Extracted text
---
Welcome to Chunkipy’s documentation!

GitHub Repository: https://github.com/gioelecrispo/chunkipy

chunkipy is a modular and extensible text chunking library for Python — built to help you split large texts into smaller, meaningful segments for NLP, LLMs, and text processing pipelines.

It provides both ready-to-use chunkers and plug-and-play components, enabling developers to use it out of the box or fully customize its behavior according to their own needs.

Why Chunkipy?

Traditional text-splitting libraries often limit flexibility to simple fixed-size splitting or token-based segmentation, ignoring linguistic or semantic structure. chunkipy bridges that gap with a flexible, language-aware architecture that adapts to your use case.

✅ Lightweight core — install only what you need
✅ Configurable overlapping via overlap_ratio to preserve context across chunks
✅ Plug-and-play defaults for immediate use without configuration
✅ Optional language detection for multilingual text processing
✅ Highly modular design — every component (chunker, splitter, estimator, detector) can be replaced or extended

The result is a library that’s both pragmatic for production and powerful for research, enabling data scientists and developers to easily find the best chunking strategy for a given use case.
---
Given information

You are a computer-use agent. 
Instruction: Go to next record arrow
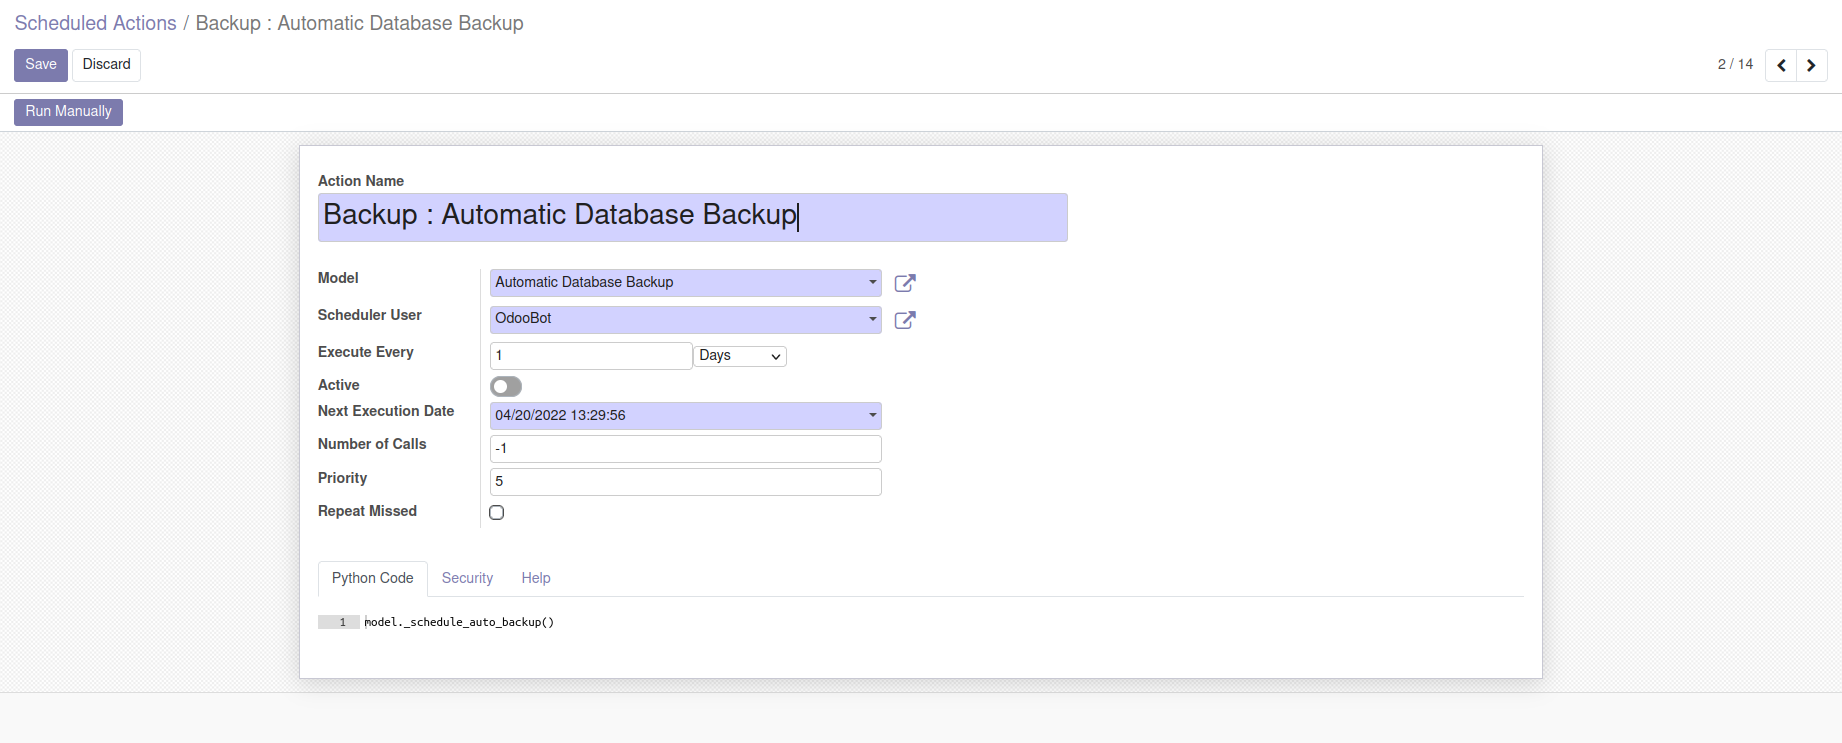click(1811, 65)
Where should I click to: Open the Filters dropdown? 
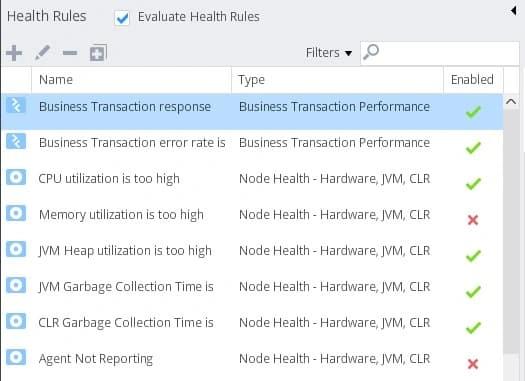(x=329, y=53)
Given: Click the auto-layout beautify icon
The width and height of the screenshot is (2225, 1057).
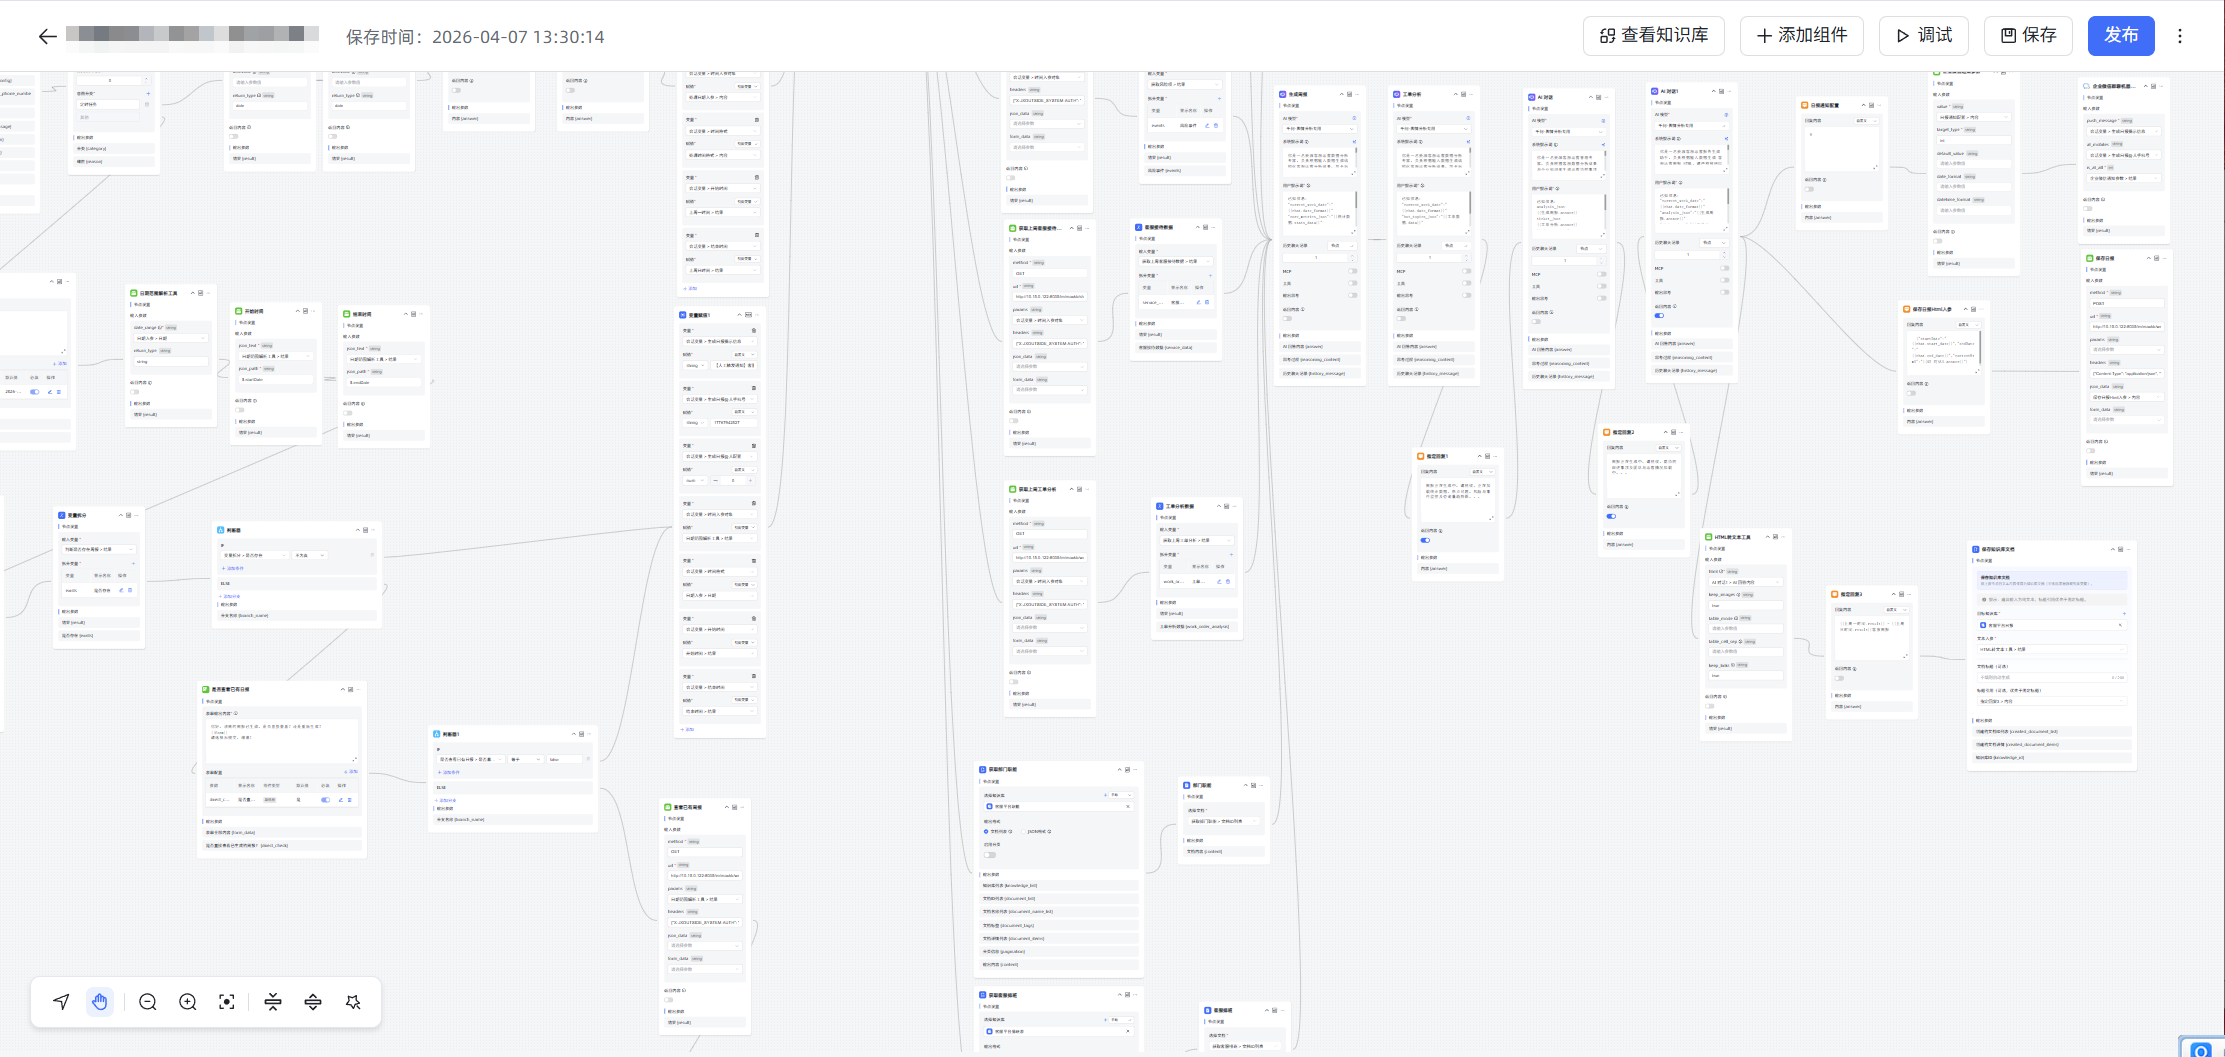Looking at the screenshot, I should [353, 1002].
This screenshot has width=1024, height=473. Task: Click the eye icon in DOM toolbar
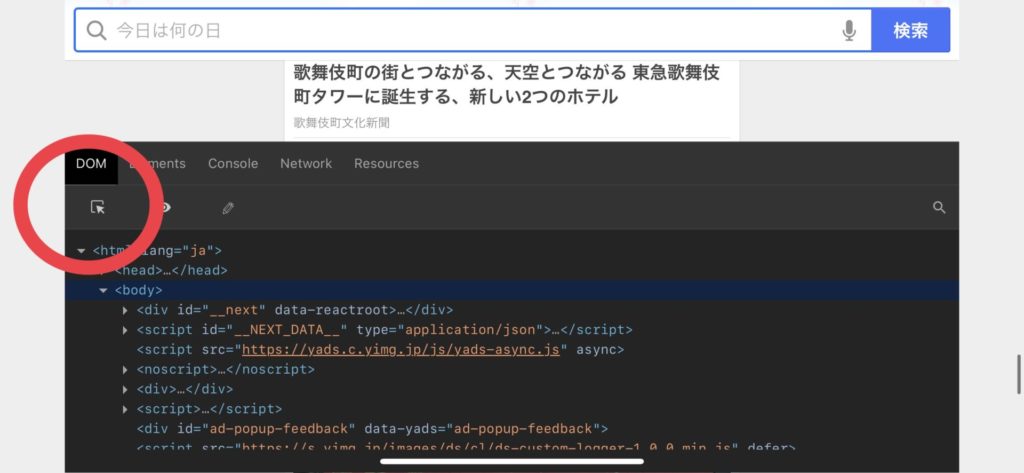tap(164, 207)
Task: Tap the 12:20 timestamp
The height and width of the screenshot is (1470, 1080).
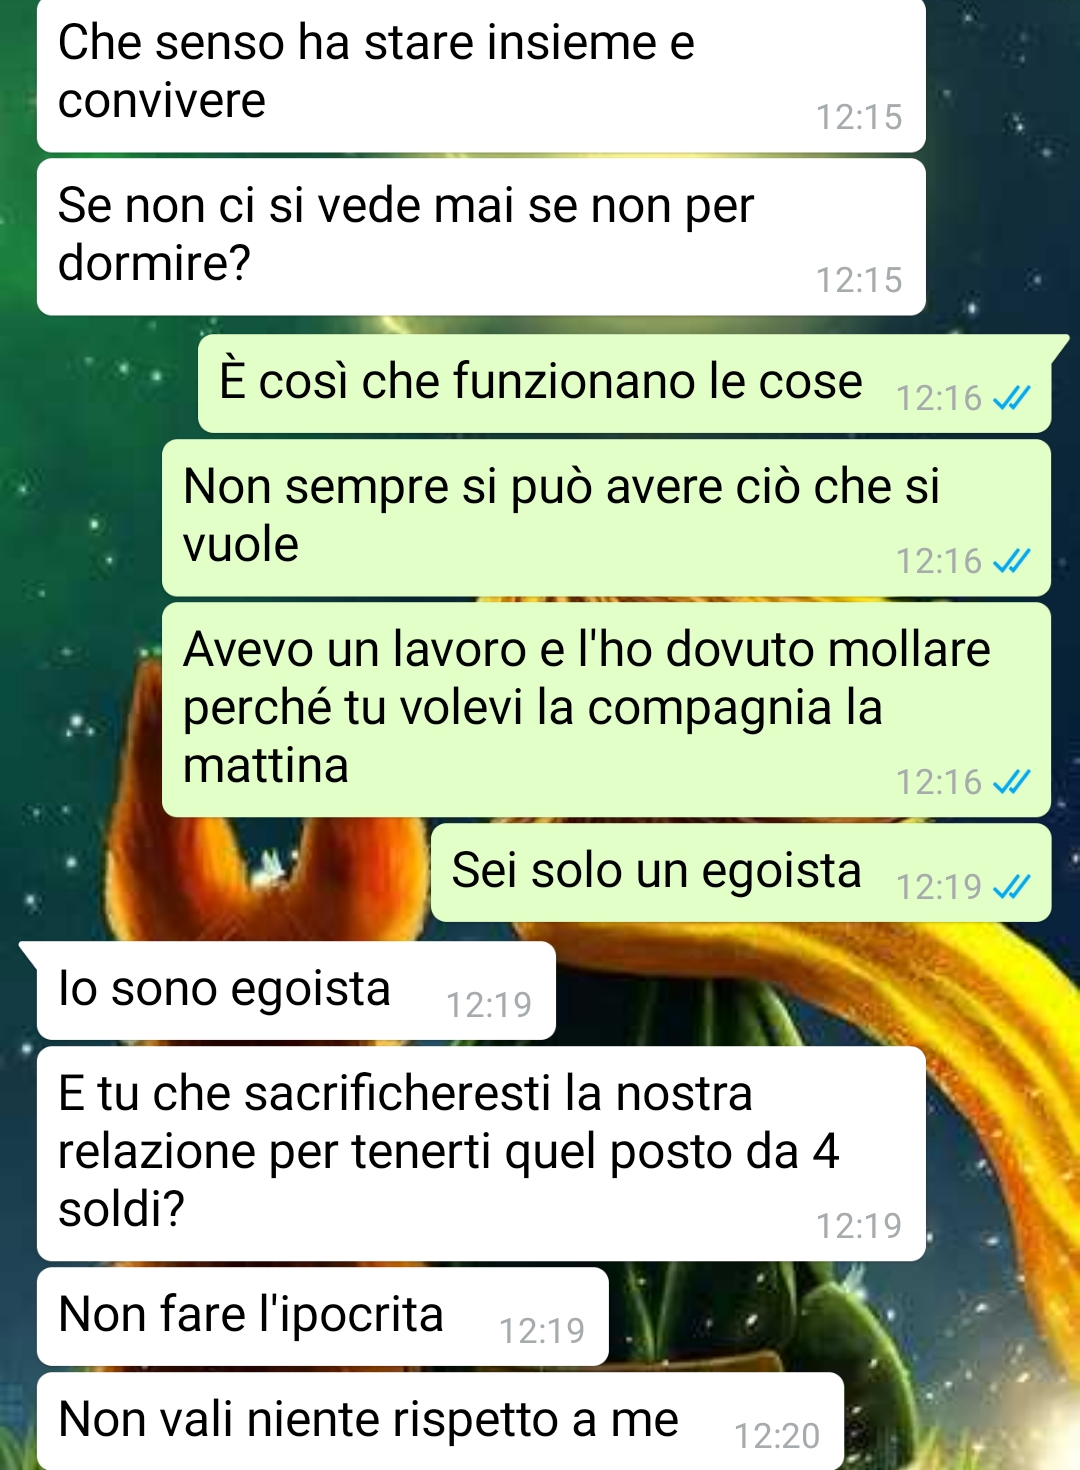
---
Exercise requirements
In the Chunkipy documentation page, which setting controls overlapping to preserve context across chunks?

Result below
overlap_ratio